**EXERCISE:** Exact reproduction required: the lines below from the line with "Campus Virtual (66, 774)" to the line with "privacy policy (257, 1065)", both ends included, and no others.

**RECORDS SUPPLIED:**
======

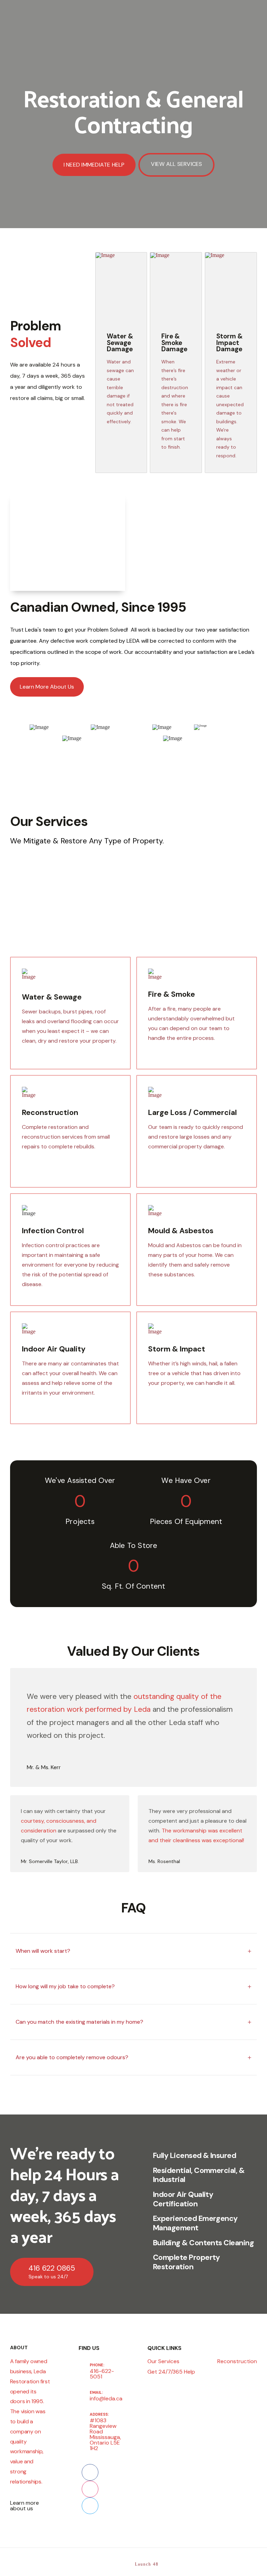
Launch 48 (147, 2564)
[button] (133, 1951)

======

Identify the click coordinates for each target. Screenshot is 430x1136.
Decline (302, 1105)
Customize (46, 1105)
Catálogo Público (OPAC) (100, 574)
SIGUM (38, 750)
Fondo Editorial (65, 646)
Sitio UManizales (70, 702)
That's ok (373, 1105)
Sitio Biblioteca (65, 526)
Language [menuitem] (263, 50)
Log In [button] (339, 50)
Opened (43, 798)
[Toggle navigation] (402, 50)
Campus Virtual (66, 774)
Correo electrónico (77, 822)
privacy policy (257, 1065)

======

**RESPONSE TO THIS EXERCISE:**
Campus Virtual (66, 774)
Correo electrónico (77, 822)
privacy policy (257, 1065)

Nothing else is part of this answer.